Jaffa Port Fish Sandwich is fresh Mediterranean fish landed at the old Jaffa harbor and cooked plainly, built into bread with the spare coastal accompaniments Israeli kitchens reach for, and it works only as well as the fish on the day. The angle is the catch and its handling. This is a frame for one good piece of fish rather than a composed sandwich, so the build around it stays short on purpose to keep the fish forward, and the margin sits almost entirely in how fresh it is and how lightly it is cooked.
The construction is simple and the cooking is where it is won or lost. The fish is whatever came off the Jaffa boats that morning, often a small white Mediterranean species, filleted or kept on the bone, seasoned plainly with salt and cumin and either grilled over fire or fried hot and fast so the surface crisps while the flesh stays just set. It goes into bread chosen to hold a hot, slightly oily filling without collapsing: a split baguette-style roll, a length of fresh laffa, or a pita opened to a pocket. The dressing is the standard coastal cast and nothing fancier, chopped Israeli salad of tomato, cucumber, and onion for crunch and acid, a smear of tahini or a squeeze of lemon, pickles, and s'chug or amba for those who want heat or tang. Done right, the fish is hot and barely cooked through, the bread takes up a little of the juices without going soft, and the lemon and salad keep each bite bright against the richness. Done wrong, the fish is overcooked and dry, under-drained so the bread turns to paste, or buried under so much sauce and salad that the catch is lost.
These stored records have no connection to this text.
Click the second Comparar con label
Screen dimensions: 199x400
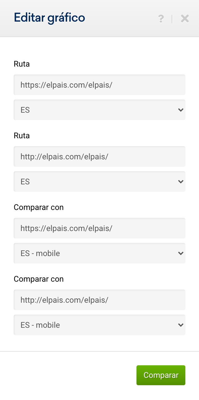click(39, 279)
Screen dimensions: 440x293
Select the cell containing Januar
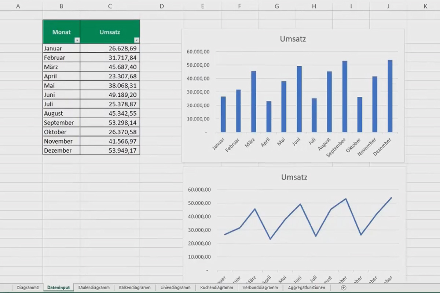(53, 48)
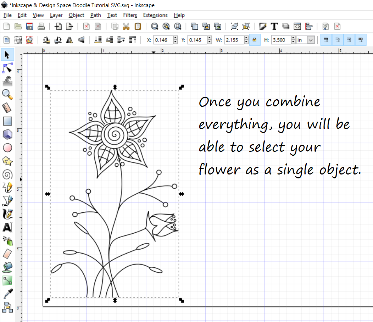
Task: Flip the selected flower horizontally
Action: click(x=69, y=40)
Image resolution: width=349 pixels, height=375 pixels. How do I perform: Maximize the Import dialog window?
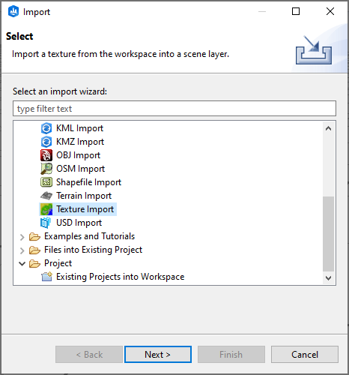coord(296,11)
It is usually served as a full roll or a stuffed half, eaten by hand with extra lemon and pickles alongside. It varies first by the fish and the cooking surface: grilled against fried, a whole small fish against a boned fillet, and the species changing with the day rather than following a fixed recipe. From there it tracks the wider Jaffa table, where the same fish turns up in fuller Arab-style preparations with tahini sauce, fried onions, or a tomato and pepper relish. Those are recognizable forms of their own and deserve their own treatment rather than a footnote here, but they all return to the same idea: a single fresh fish from the port, cooked simply and sealed in bread with just enough acid and heat to keep it lively.